共通点
ギルドを出た二人は明日から学校であることと昨日色々あったことから部屋でゆっくりすることになった。ティエルは娯楽小説を読み、ヴァイルは読み切ったはずの歴史について書かれている本を読んだり、娯楽小説の一部分だけを呼んだりととっかえひっかえで本を読んでいた。
「ヴァイルさん、先ほどから何をしてるんですか?」
「ああ……少し調べ物のようなものを……」
「調べもの? 娯楽小説を使ってですか?」
「ような物、ですから。真面目に調べ物をしているわけではありません。娯楽小説はやはり虚偽でしかありません。多少なりとも真実が混じっていたとしてもそこにあるのは嘘ばかりです。この点だけは歴史の本にも書かれているような嘘か本当かわからない内容と似ていると思いませんか? 実際にそれで何が分かるとかそういうのは無いんですけど構想が似ているのならそこから新たな発想が得られるかもしれない、そんなことを思ってこんなことをしているんです」
ヴァイルはそう言いながら、歴史について書き記してある書物と、娯楽小説のとあるページを開く。
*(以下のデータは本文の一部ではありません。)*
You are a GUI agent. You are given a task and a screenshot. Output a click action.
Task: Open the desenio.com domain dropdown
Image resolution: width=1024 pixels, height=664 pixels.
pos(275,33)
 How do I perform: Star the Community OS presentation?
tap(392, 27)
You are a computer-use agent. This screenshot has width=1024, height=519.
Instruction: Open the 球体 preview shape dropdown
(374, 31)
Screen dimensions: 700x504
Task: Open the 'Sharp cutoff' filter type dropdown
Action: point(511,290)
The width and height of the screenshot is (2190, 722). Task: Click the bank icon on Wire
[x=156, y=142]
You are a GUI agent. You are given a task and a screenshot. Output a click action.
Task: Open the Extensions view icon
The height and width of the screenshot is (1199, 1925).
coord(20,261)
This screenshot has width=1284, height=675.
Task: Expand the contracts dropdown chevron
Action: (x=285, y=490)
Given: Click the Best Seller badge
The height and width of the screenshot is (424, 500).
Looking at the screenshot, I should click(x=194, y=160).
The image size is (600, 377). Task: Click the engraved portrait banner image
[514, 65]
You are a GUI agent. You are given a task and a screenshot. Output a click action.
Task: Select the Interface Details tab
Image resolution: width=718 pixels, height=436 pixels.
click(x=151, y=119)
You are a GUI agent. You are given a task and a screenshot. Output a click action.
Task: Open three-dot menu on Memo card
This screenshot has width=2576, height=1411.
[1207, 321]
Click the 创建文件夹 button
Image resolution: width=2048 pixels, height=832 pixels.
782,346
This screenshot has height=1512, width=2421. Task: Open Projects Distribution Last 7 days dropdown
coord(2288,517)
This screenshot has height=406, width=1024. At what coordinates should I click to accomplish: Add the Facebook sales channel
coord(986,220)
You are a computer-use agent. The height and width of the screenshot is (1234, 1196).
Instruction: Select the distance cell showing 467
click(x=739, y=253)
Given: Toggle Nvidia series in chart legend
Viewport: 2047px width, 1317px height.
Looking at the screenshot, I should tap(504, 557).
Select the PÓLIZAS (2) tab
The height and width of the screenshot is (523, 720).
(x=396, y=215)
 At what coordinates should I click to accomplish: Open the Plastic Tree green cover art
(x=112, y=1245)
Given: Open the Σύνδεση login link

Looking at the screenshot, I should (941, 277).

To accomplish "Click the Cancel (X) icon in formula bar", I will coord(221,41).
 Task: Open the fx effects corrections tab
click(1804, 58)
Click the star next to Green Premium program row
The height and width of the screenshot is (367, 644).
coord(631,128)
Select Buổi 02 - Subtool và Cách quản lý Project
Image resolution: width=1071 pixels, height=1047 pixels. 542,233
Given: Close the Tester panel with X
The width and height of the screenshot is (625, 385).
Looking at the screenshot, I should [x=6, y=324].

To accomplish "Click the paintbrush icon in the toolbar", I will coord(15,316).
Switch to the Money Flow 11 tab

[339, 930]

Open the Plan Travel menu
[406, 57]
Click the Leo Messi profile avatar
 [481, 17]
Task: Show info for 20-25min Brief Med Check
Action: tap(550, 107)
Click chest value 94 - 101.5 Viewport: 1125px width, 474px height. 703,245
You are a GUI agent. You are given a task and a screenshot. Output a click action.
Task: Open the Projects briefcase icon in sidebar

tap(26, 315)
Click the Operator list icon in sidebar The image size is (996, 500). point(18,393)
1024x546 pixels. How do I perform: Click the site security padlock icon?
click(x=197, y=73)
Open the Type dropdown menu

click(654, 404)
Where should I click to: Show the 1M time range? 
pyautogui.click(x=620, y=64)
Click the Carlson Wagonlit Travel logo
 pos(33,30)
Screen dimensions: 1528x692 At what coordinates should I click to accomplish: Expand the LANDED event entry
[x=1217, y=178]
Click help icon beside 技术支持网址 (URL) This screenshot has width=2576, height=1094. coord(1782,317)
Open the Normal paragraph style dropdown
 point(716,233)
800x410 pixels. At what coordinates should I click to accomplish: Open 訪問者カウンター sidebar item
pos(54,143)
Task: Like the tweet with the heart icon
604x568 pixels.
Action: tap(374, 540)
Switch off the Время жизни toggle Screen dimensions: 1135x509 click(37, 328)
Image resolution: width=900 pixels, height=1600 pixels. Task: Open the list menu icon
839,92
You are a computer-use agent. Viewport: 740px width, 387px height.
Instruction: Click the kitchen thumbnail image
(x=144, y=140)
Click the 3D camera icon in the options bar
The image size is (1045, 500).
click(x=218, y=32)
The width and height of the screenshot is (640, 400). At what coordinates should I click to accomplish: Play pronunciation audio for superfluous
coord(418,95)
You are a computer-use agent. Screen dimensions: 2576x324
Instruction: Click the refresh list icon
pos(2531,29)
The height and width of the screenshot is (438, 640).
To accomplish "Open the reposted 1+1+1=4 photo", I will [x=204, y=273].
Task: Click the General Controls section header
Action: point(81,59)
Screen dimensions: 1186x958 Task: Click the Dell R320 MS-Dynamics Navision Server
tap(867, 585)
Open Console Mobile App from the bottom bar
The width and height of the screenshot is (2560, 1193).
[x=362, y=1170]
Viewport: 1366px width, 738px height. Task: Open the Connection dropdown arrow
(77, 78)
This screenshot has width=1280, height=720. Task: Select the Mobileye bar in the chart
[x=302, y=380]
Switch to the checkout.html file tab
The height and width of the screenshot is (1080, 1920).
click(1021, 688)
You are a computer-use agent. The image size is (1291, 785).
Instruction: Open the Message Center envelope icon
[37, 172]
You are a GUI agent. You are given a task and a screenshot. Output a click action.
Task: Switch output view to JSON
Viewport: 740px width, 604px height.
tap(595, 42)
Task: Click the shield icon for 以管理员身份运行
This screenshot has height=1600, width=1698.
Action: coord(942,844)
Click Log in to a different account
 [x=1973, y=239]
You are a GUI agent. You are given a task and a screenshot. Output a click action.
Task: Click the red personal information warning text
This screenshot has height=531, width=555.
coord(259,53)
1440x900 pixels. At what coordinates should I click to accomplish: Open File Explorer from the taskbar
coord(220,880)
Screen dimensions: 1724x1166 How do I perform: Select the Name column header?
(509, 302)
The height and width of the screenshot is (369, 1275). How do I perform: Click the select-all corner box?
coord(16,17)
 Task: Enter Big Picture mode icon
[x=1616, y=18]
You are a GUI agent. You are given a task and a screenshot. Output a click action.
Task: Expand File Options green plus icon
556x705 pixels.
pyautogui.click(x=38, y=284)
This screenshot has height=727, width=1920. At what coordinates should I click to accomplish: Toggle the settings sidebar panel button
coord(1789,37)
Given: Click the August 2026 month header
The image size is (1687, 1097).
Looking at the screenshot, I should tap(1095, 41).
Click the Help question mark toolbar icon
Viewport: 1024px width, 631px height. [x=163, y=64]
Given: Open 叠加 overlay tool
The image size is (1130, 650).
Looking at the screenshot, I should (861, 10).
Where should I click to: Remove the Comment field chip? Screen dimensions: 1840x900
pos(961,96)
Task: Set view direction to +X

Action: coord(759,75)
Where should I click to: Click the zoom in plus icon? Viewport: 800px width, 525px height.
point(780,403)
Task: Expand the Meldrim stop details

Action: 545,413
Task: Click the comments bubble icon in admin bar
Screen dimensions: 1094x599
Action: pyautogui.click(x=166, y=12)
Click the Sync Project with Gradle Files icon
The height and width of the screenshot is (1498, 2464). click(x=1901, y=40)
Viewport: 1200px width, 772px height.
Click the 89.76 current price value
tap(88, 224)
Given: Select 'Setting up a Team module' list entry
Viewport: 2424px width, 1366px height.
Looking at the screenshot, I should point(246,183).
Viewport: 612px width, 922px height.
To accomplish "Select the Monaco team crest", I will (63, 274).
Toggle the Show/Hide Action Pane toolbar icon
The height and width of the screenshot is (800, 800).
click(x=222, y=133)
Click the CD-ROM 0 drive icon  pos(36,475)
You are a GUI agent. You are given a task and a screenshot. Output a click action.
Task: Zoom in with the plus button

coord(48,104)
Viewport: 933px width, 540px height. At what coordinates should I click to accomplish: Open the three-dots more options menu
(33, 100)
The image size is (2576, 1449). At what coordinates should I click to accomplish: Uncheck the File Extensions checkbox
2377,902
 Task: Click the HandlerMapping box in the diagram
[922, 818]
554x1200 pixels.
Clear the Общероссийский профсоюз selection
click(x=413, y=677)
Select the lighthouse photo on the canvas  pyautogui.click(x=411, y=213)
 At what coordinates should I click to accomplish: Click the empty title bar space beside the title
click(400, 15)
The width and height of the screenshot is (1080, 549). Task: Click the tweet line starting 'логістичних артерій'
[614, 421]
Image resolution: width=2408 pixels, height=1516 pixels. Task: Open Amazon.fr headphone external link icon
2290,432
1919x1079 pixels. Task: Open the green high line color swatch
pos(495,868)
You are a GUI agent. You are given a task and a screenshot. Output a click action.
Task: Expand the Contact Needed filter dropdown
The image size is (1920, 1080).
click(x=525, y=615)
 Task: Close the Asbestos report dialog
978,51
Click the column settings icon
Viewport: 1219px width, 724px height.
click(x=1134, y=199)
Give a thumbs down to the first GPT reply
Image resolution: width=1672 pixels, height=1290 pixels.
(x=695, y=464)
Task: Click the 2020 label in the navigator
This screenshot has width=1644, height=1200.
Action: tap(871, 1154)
「例えば、この歴史の書物において一番の重要点だと思われるこの大量の目が書いてあるこのページとこの小説の部分、内容としては今までに関わって来た人間から裏切られ敵意というか大量の視線を向けられるシーンなのですがこのシーンと歴史のこの部分の状況には大量の目に見られているという共通点があります。本来あり得ない二つの物をつなげることで新たな発想を得られるかもしれない、そんなことを思って歴史の書物と娯楽小説を交互に見ているんです」
「なるほど……何か新たな発想は得られましたか?」
「ありませんでした。まあ、暇つぶし程度の感覚でやっているので」
「暇、なんですか?」
「今のところ差し迫って何かしなければいけないことは無いので暇ですね」
「……何か、私にできることはありますか?」
「ティエルさんはティエルさんのしたいことをしてください。気を使われると何かしなければいけないと思ってしまうので」
「わかりました……今ヴァイルさんが持っている小説を読んでみたいんですけど……」
「どうぞ」
ヴァイルは惜しげもなくティエルに本を渡してヴァイルは別の、ヴァイルでも読んだことがない小説を読み始めた。